- Provided records:

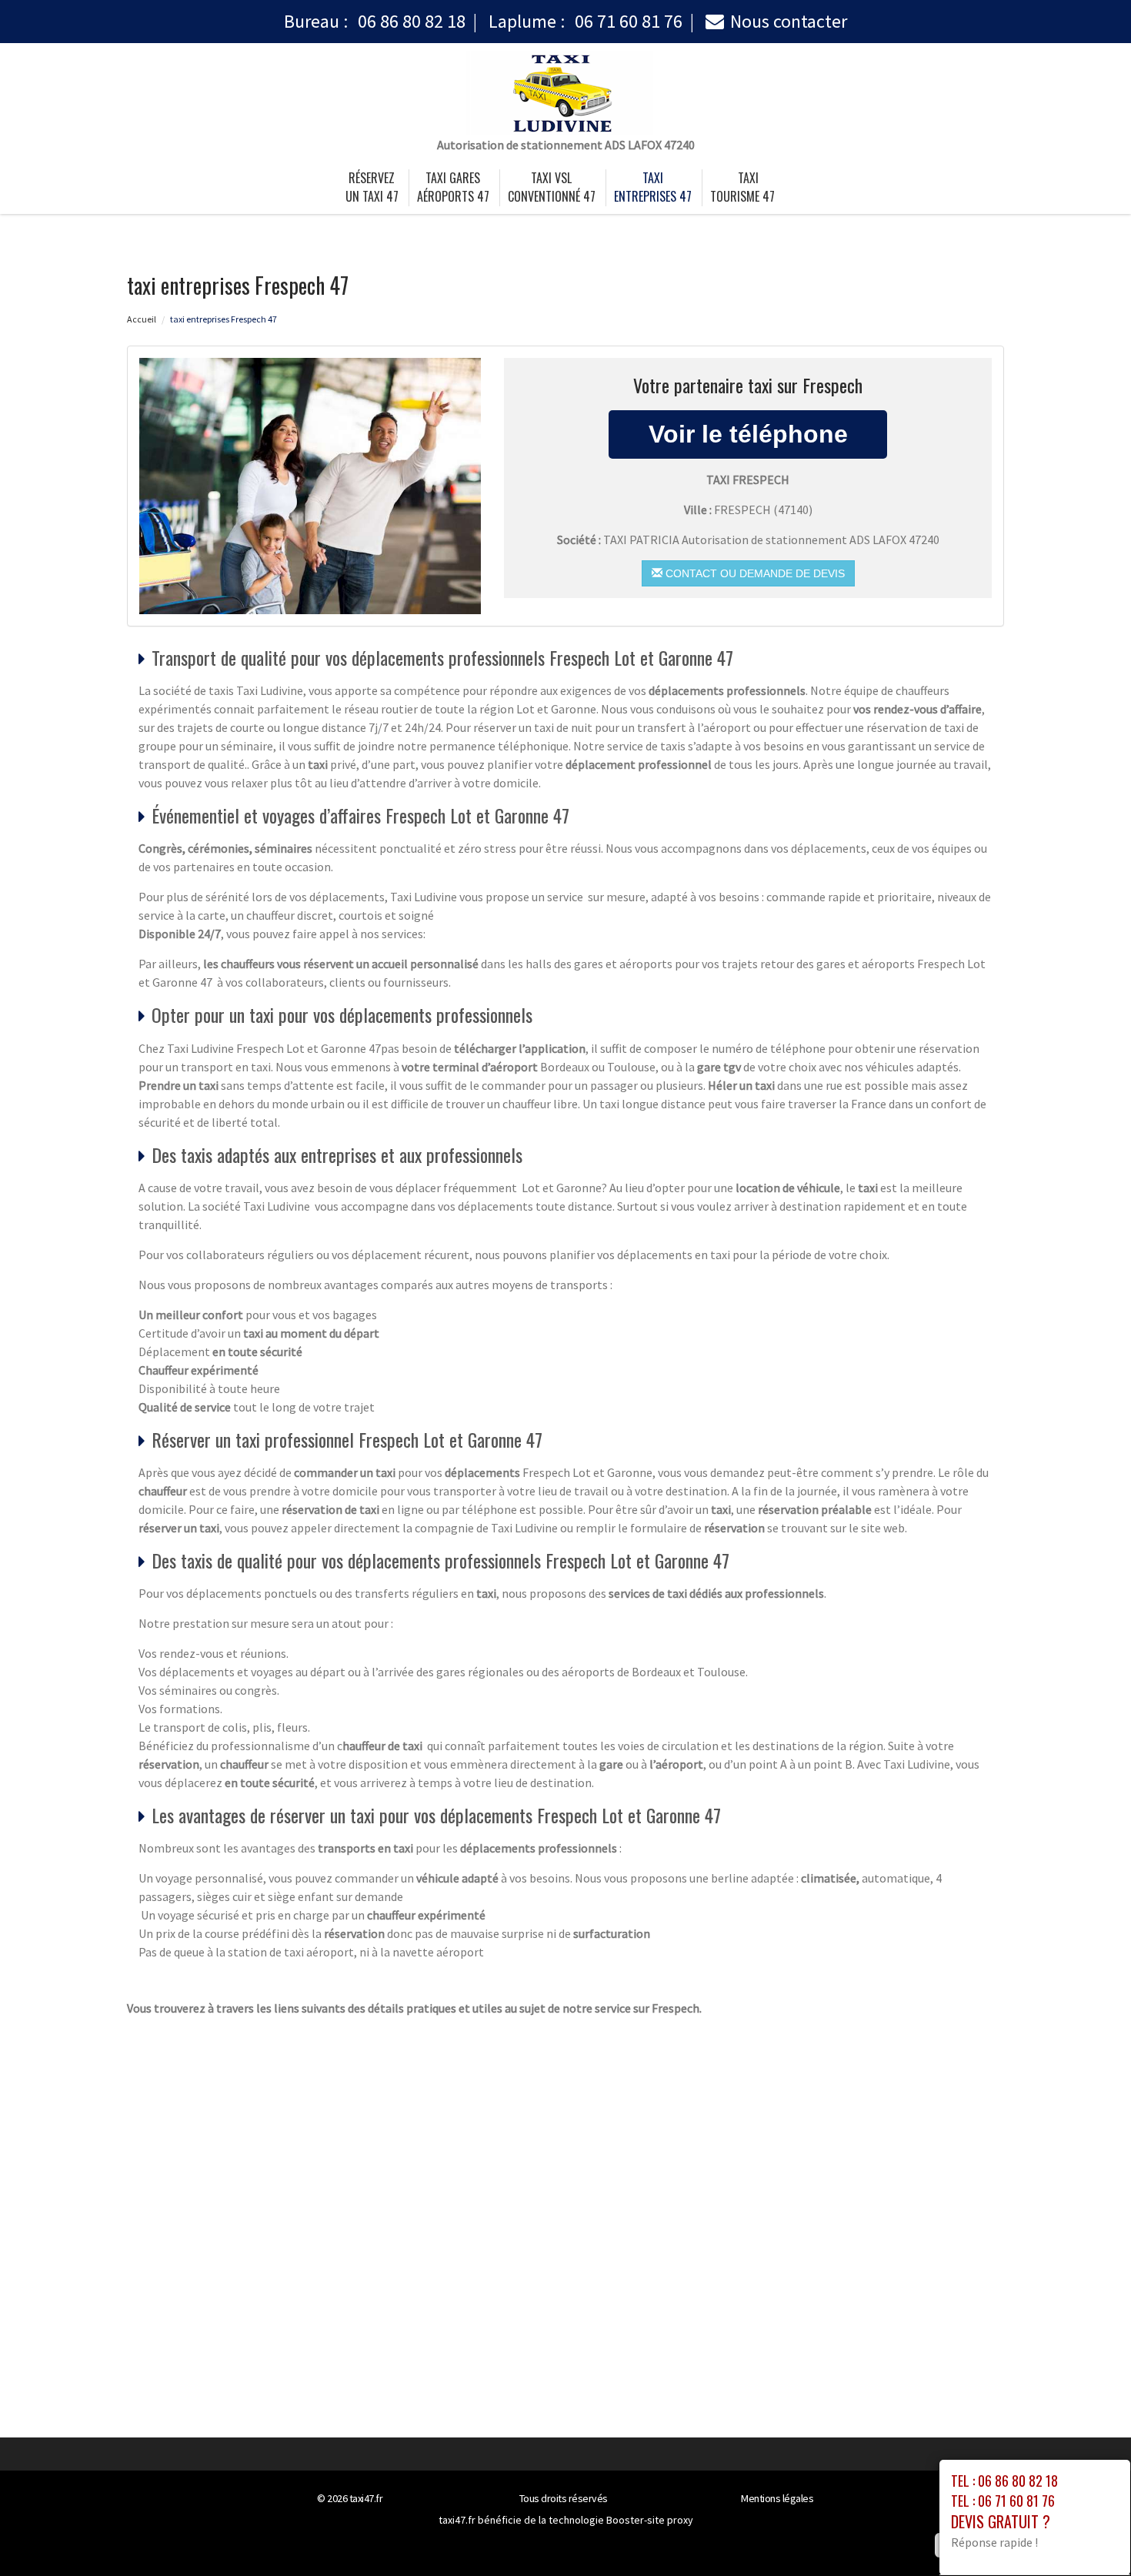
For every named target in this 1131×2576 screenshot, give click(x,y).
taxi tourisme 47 (742, 187)
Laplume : (585, 21)
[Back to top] (1088, 2533)
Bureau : (374, 21)
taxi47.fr (366, 2498)
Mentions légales (777, 2498)
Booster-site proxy (649, 2520)
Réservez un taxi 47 (372, 187)
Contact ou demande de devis (753, 573)
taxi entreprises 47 (653, 187)
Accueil (141, 319)
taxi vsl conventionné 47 (552, 187)
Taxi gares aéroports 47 (453, 187)
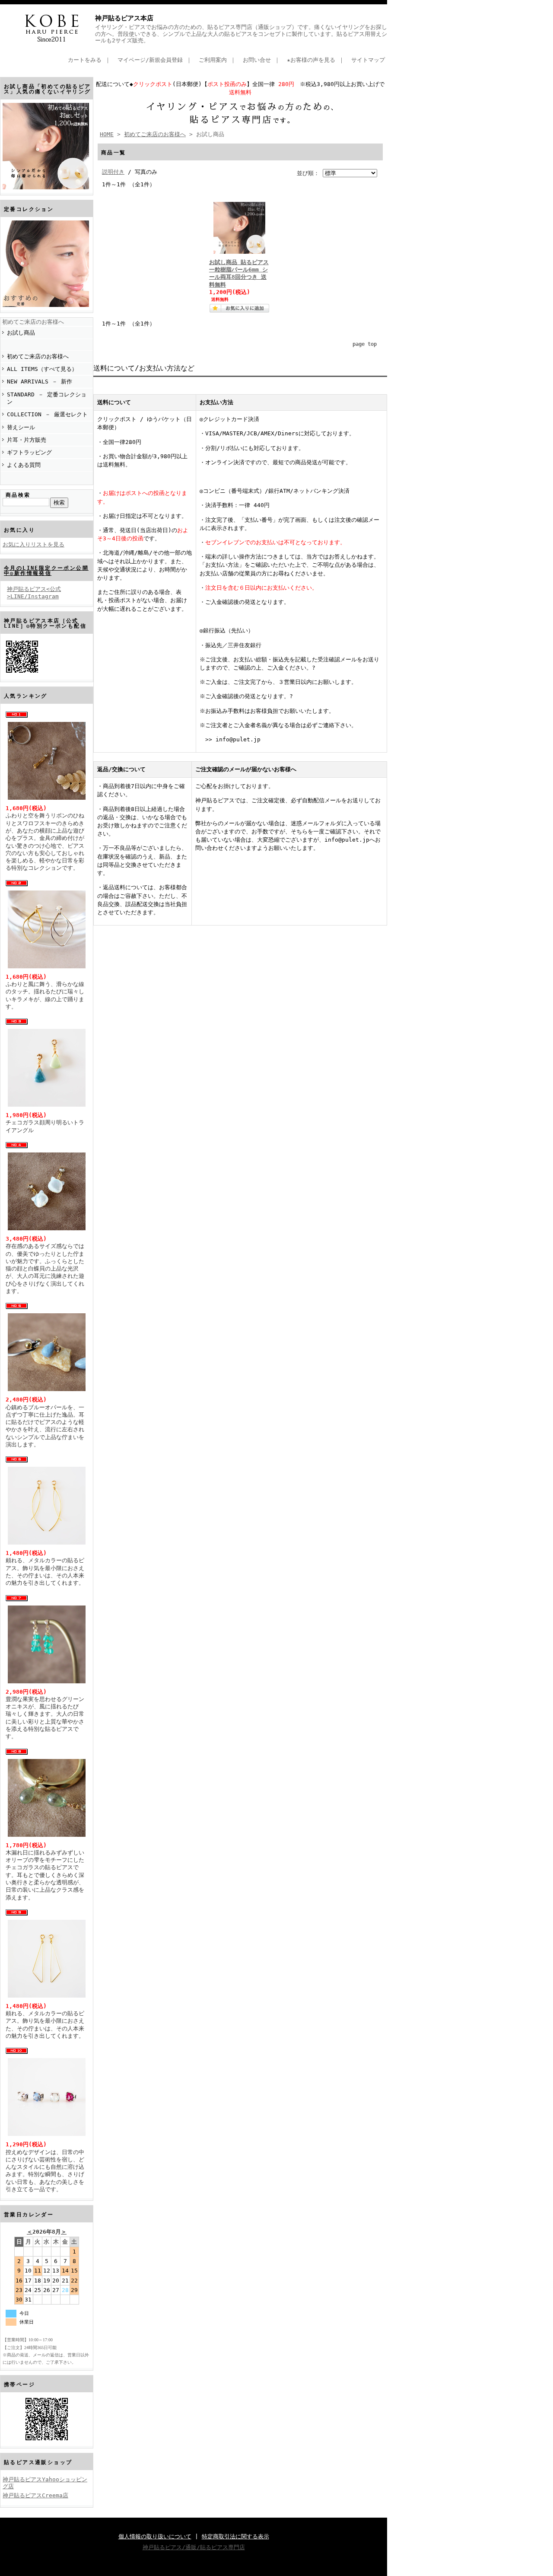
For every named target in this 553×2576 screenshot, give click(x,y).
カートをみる (85, 60)
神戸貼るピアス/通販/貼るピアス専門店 (194, 2547)
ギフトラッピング (29, 452)
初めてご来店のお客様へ (33, 322)
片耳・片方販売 (26, 440)
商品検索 (18, 495)
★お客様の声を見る (311, 60)
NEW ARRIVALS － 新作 (39, 381)
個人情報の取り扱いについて (154, 2536)
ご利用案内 (213, 60)
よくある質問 (24, 465)
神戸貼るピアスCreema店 (35, 2495)
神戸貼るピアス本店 (124, 18)
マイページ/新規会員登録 (150, 60)
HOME (107, 134)
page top (365, 344)
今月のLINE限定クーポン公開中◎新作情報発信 (46, 570)
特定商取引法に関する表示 (235, 2536)
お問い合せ (257, 60)
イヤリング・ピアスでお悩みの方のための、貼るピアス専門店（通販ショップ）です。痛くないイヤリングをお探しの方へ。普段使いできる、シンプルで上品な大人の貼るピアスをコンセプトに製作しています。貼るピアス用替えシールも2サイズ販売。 (241, 34)
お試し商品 (21, 332)
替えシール (21, 427)
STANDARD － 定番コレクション (46, 398)
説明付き (113, 172)
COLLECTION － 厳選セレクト (47, 414)
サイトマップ (368, 60)
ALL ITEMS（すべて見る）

- Exercise objective: Go through the listing and copy each line that includes the string "click".

- Reply:
For every named target in this 1131×2576 screenshot, give click(x,y).
For every named target in this 553×2576 screenshot, give click(x,y).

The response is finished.